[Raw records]
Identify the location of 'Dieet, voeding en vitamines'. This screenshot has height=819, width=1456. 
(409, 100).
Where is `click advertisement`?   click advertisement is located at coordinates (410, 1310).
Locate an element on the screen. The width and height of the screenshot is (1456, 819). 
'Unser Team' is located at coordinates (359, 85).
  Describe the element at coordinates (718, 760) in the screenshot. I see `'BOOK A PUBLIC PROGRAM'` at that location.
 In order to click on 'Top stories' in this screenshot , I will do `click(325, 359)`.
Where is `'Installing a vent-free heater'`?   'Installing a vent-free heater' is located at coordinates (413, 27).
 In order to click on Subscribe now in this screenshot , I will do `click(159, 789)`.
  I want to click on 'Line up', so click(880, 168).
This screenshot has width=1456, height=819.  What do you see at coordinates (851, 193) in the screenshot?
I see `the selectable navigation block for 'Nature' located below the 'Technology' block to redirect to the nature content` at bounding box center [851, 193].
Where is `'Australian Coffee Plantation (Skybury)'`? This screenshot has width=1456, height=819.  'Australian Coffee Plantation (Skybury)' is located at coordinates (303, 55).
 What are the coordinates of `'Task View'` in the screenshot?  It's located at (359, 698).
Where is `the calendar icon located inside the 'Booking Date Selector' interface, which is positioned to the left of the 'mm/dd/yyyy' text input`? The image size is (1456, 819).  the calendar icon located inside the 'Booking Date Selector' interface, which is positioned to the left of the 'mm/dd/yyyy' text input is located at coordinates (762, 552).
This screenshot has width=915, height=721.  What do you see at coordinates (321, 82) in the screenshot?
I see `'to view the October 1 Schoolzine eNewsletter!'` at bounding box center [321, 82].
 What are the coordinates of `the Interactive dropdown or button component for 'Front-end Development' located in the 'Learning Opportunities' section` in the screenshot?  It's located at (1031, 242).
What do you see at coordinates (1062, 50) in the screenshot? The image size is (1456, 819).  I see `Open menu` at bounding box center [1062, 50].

▶ Problem: Rewrite all of the records above, changing "In order to click on" to "To click on" and leaving everything else the same.

▶ Reply:
Identify the location of 'Dieet, voeding en vitamines'. This screenshot has height=819, width=1456. 
(409, 100).
Where is `click advertisement`?   click advertisement is located at coordinates (410, 1310).
Locate an element on the screen. The width and height of the screenshot is (1456, 819). 
'Unser Team' is located at coordinates (359, 85).
  Describe the element at coordinates (718, 760) in the screenshot. I see `'BOOK A PUBLIC PROGRAM'` at that location.
 To click on 'Top stories' in this screenshot , I will do `click(325, 359)`.
Where is `'Installing a vent-free heater'`?   'Installing a vent-free heater' is located at coordinates (413, 27).
 To click on Subscribe now in this screenshot , I will do `click(159, 789)`.
  I want to click on 'Line up', so click(880, 168).
This screenshot has width=1456, height=819.  What do you see at coordinates (851, 193) in the screenshot?
I see `the selectable navigation block for 'Nature' located below the 'Technology' block to redirect to the nature content` at bounding box center [851, 193].
Where is `'Australian Coffee Plantation (Skybury)'`? This screenshot has width=1456, height=819.  'Australian Coffee Plantation (Skybury)' is located at coordinates (303, 55).
 What are the coordinates of `'Task View'` in the screenshot?  It's located at (359, 698).
Where is `the calendar icon located inside the 'Booking Date Selector' interface, which is positioned to the left of the 'mm/dd/yyyy' text input`? The image size is (1456, 819).  the calendar icon located inside the 'Booking Date Selector' interface, which is positioned to the left of the 'mm/dd/yyyy' text input is located at coordinates (762, 552).
This screenshot has width=915, height=721.  What do you see at coordinates (321, 82) in the screenshot?
I see `'to view the October 1 Schoolzine eNewsletter!'` at bounding box center [321, 82].
 What are the coordinates of `the Interactive dropdown or button component for 'Front-end Development' located in the 'Learning Opportunities' section` in the screenshot?  It's located at (1031, 242).
What do you see at coordinates (1062, 50) in the screenshot? The image size is (1456, 819).  I see `Open menu` at bounding box center [1062, 50].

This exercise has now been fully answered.